Michigan has several restrictive laws on the books that patients are required to follow in order to obtain abortion care. One includes a rule requiring that patients receive counseling 24 hours before obtaining an abortion: They must fill out, sign, and print a form that has a time stamp on it and then wait for 24 hours from the stamped time before having an abortion. The form expires two weeks after it is issued.

“I would say I certainly, almost every day I’m in clinic providing abortion care, have to turn someone away, if not multiple patients, because their 24-hour consent is not valid,” Dr. Halley Crissman, a Michigan obstetrician and gynecologist, tells the Michigan Independent. “And that includes people who’ve driven five hours, who are facing complications in pregnancy, who have really limited means. It includes people who have flown from other states but didn’t realize there was this paperwork or got the printing on the paperwork wrong. I mean, this is something that those of us who are in clinic see every day.”

Crissman says the so-called informed consent of a 24-hour waiting period is actually a barrier to care. 

Reading information that is stigmatizing of abortion care is not informed consent. This would not change the fact that a health care provider needs to review things like, what are the risks of complications? What are the alternatives? What is the procedure, etc., with a patient? It would simply eliminate the barrier to getting to that point in care, which is what we expect from all health care providers when we’re having any procedure or making any medical decision.

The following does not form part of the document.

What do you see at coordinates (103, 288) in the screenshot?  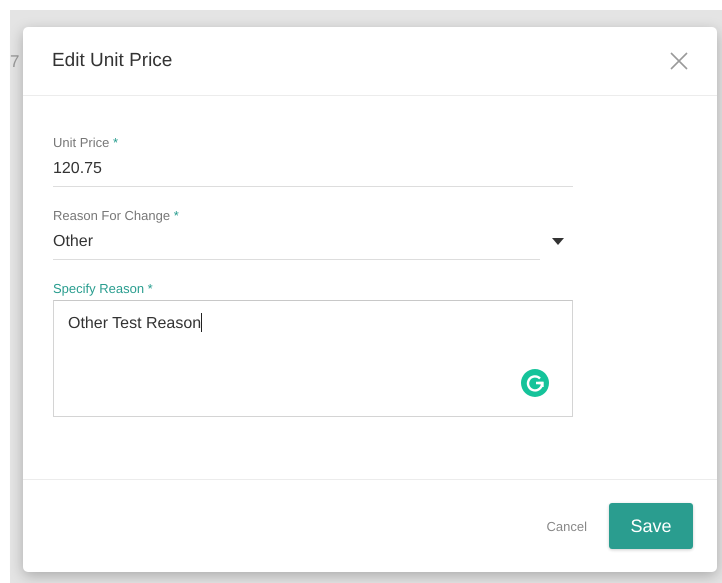 I see `field-label: Specify Reason *` at bounding box center [103, 288].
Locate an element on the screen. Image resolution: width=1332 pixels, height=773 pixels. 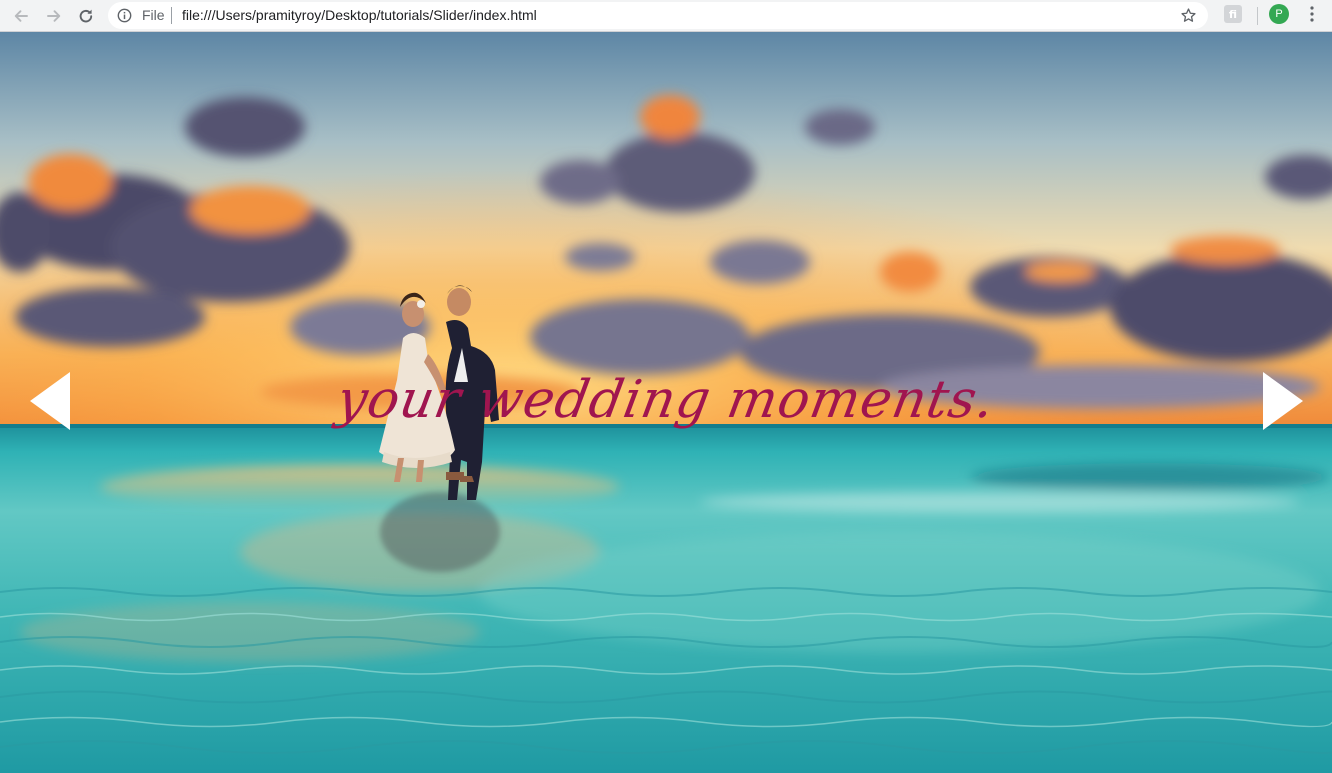
slide-caption: your wedding moments. is located at coordinates (666, 400).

Michigan law does not allow private insurance or Medicaid to cover the cost of abortion care. 

The state requires that all clinics providing abortion care meet the same standards as ambulatory surgical centers – building standards that could cost millions of dollars to implement. The Guttmacher Institute refers to such laws as Targeted Regulation of Abortion Providers or TRAP laws

“The laws in Michigan are even further barriers that prevent us from doing everything that we could to see patients, things like TRAP laws that regulate what type of buildings we can provide care in, things like the 24-hour waiting period, which is obviously absurd when people are already waiting sometimes two to three weeks for an appointment, to throw in an extra 24 hours doesn’t make any sense,” Wallett says. “Abortion, while it’s very, very safe, it is time-sensitive, and the sooner someone can have an abortion, the better for them. We know people want abortions earlier in pregnancy, and delays can harm their mental and physical health.” 

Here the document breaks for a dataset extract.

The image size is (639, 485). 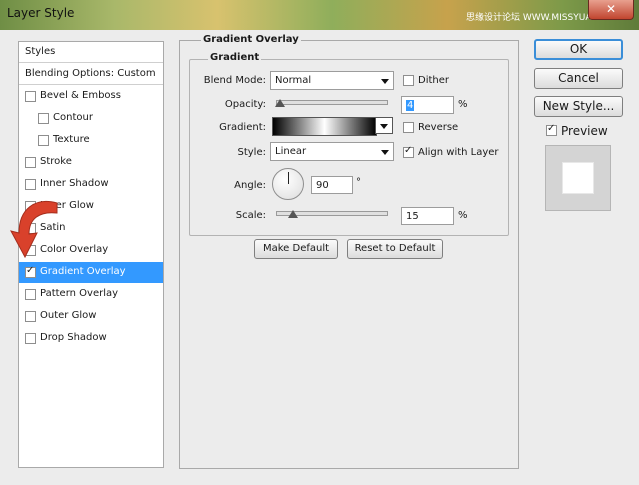 I want to click on blend-mode-label: Blend Mode:, so click(x=234, y=80).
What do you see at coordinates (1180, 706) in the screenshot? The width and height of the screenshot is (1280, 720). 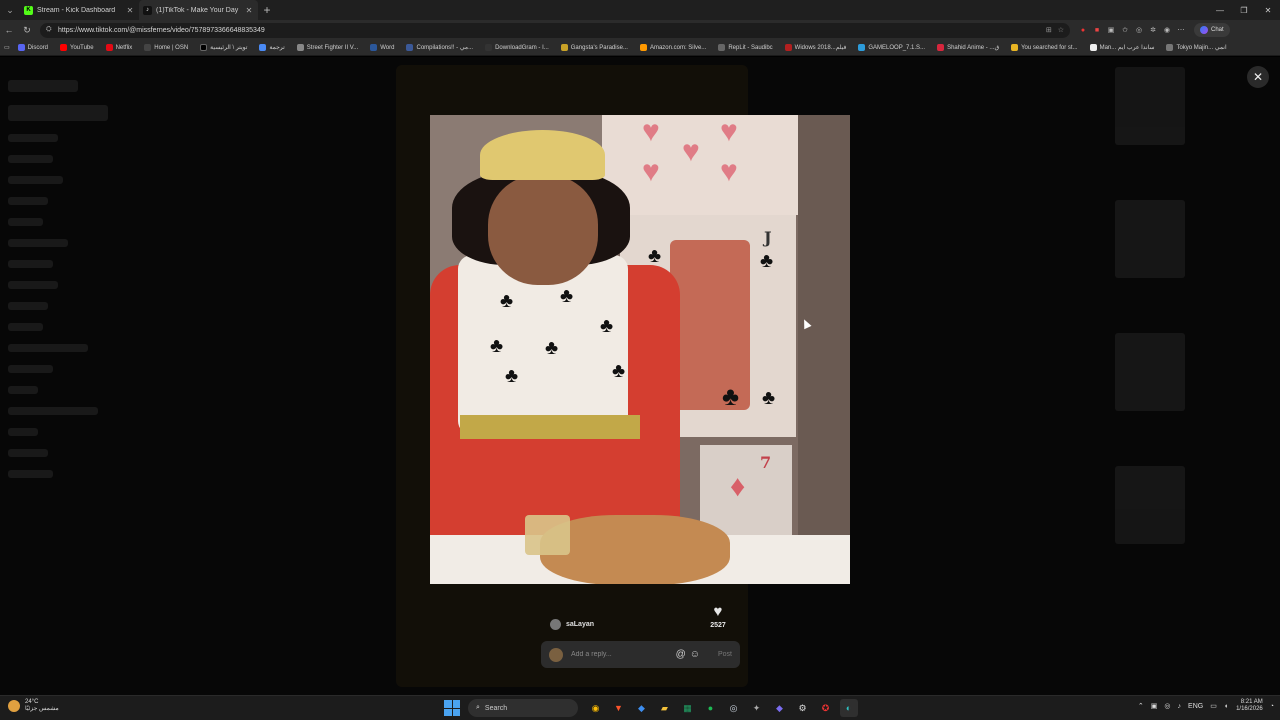 I see `microphone-icon: ♪` at bounding box center [1180, 706].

Crissman says TRAP laws are particularly dangerous for people living in rural areas, where renovating clinics is cost-prohibitive: “It means that in Michigan, there are no clinics offering abortion procedures north of Saginaw to the entire northern third of the Lower Peninsula, and the Upper Peninsula has to travel for care.” 

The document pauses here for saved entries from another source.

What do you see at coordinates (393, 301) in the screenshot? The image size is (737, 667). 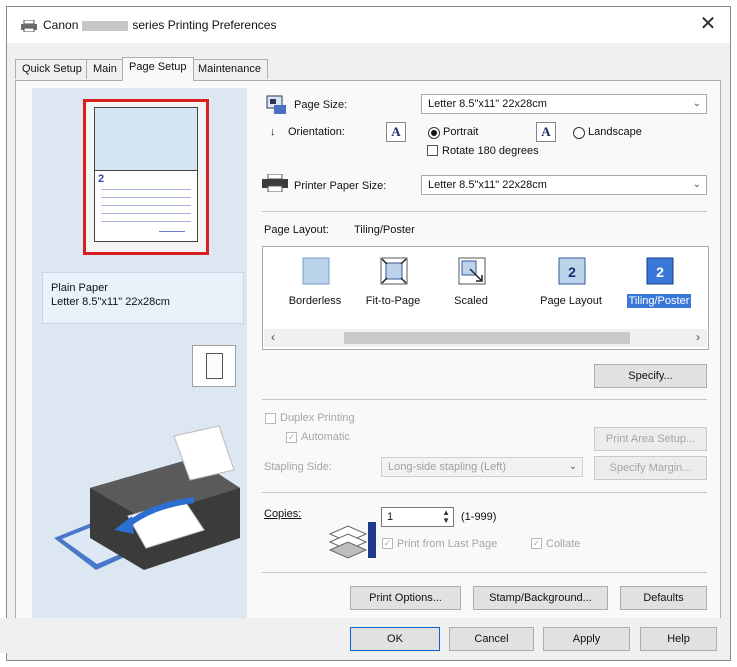 I see `layout-item-label: Fit-to-Page` at bounding box center [393, 301].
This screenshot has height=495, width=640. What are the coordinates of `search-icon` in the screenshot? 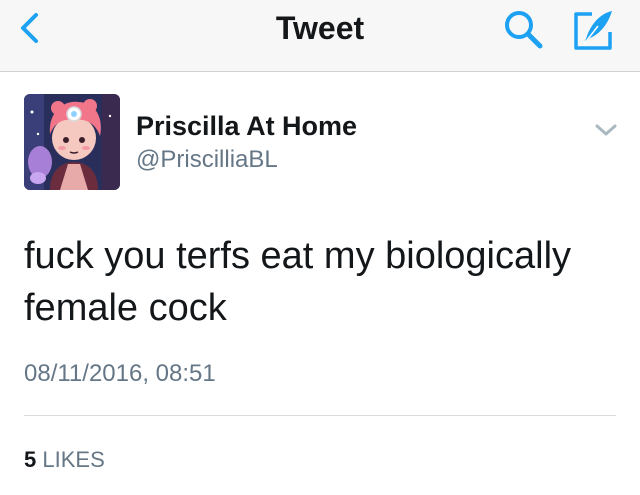 It's located at (523, 29).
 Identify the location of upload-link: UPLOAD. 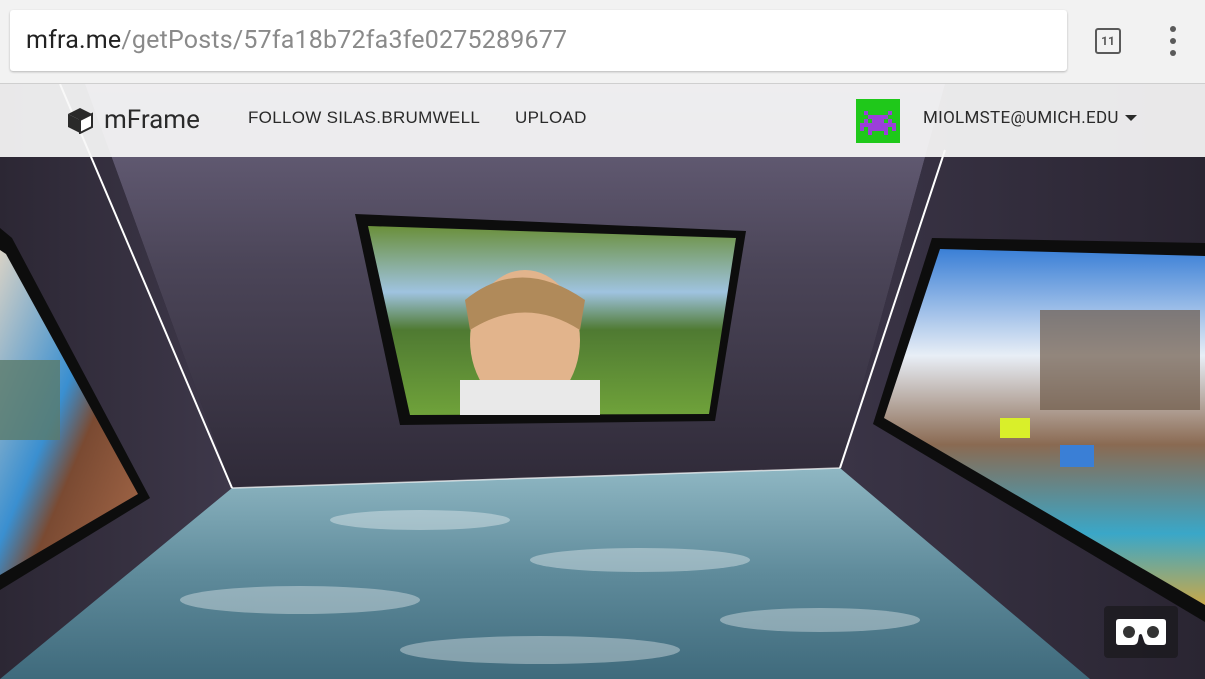
(551, 118).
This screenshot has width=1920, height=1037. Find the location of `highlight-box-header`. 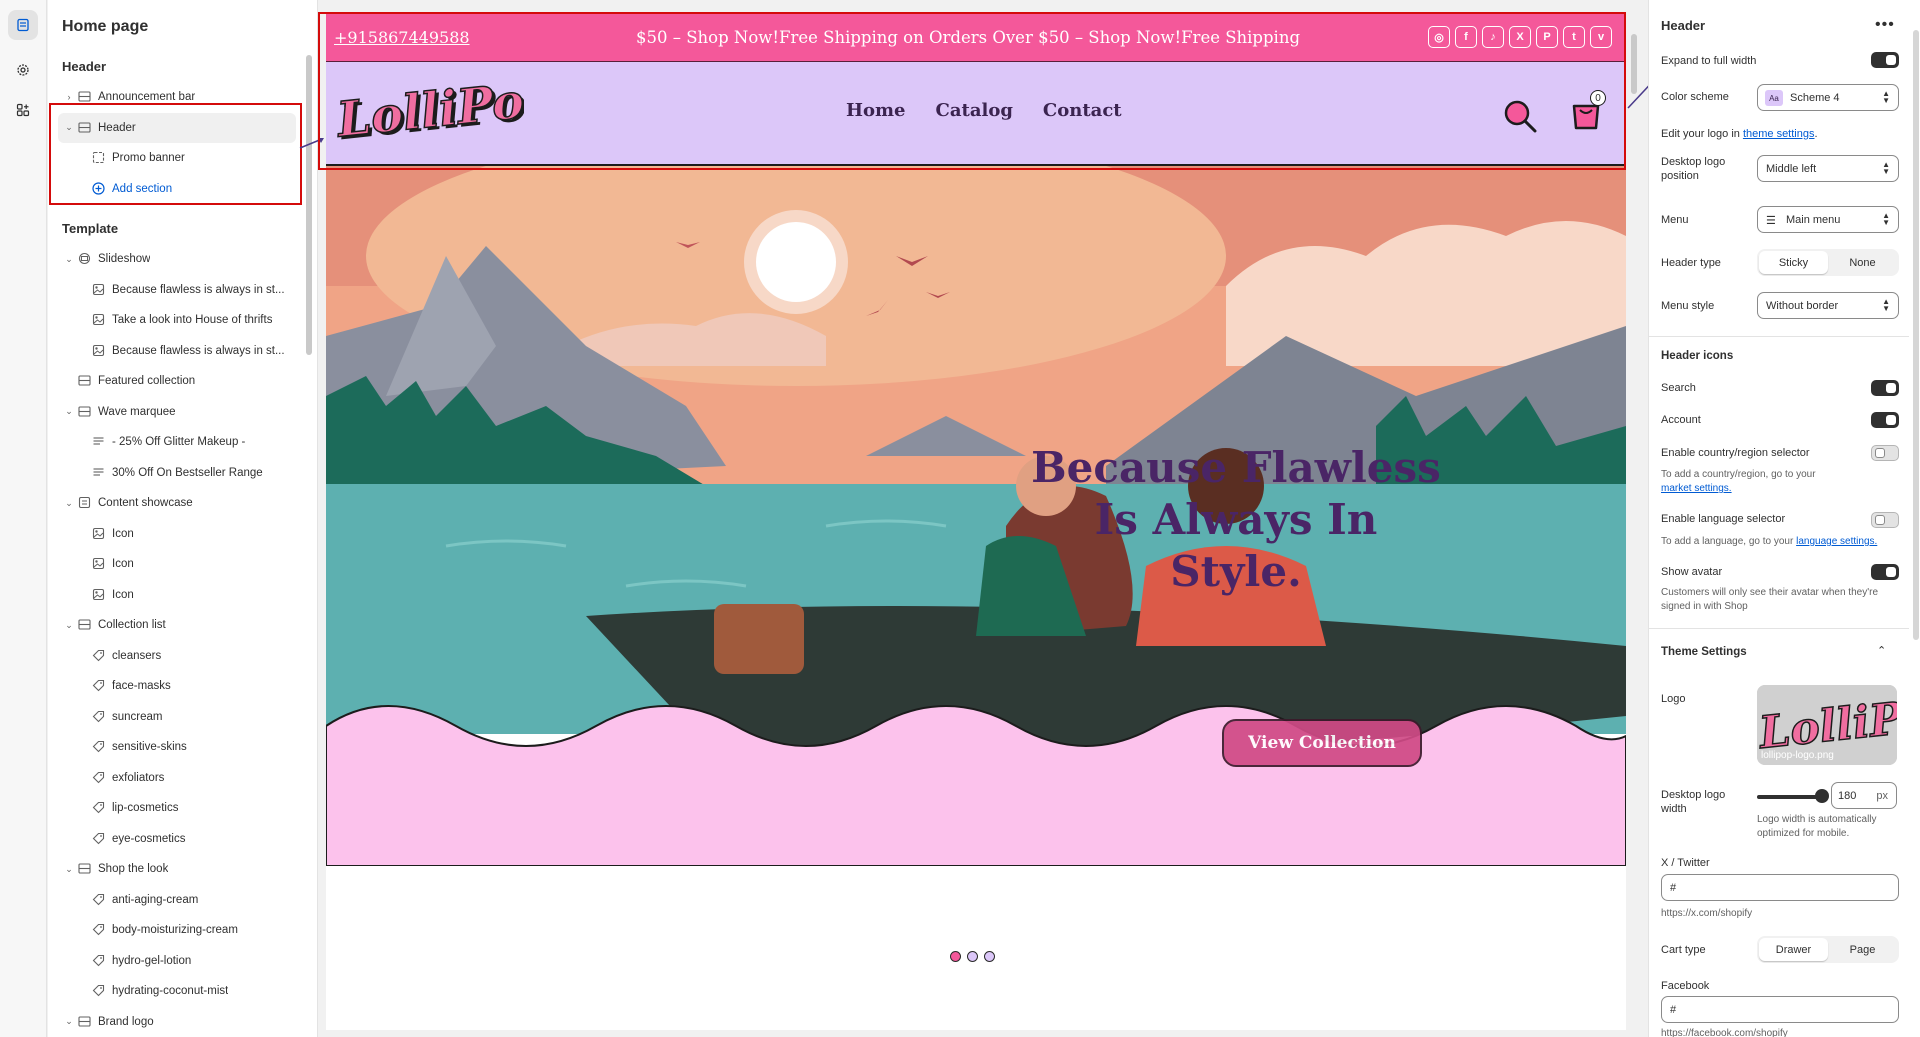

highlight-box-header is located at coordinates (176, 154).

On Oct. 19, Michigan Senate Democrats announced the passage of four out of a package of 21 Senate bills called the Reproductive Health Act. Democratic lawmakers have vowed to repeal outdated restrictions on abortion care in the state. Passage of the act has stalled due to dissension within the Democratic Party: Democratic Rep. Karen Whitsett has consistently opposed the use of Medicaid funds to pay for abortion care and supports the 24-hour waiting period.

In September, Planned Parenthood announced the abrupt closure of its Heritage Clinic for Women in Grand Rapids, leaving its Kalamazoo Health Center as the only procedural abortion provider in West Michigan.

“This crisis happening in West Michigan highlights what is a reality in public health and medical literature: Where there are abortion restrictions and bans in place, outcomes for people are worse,” Wallett says.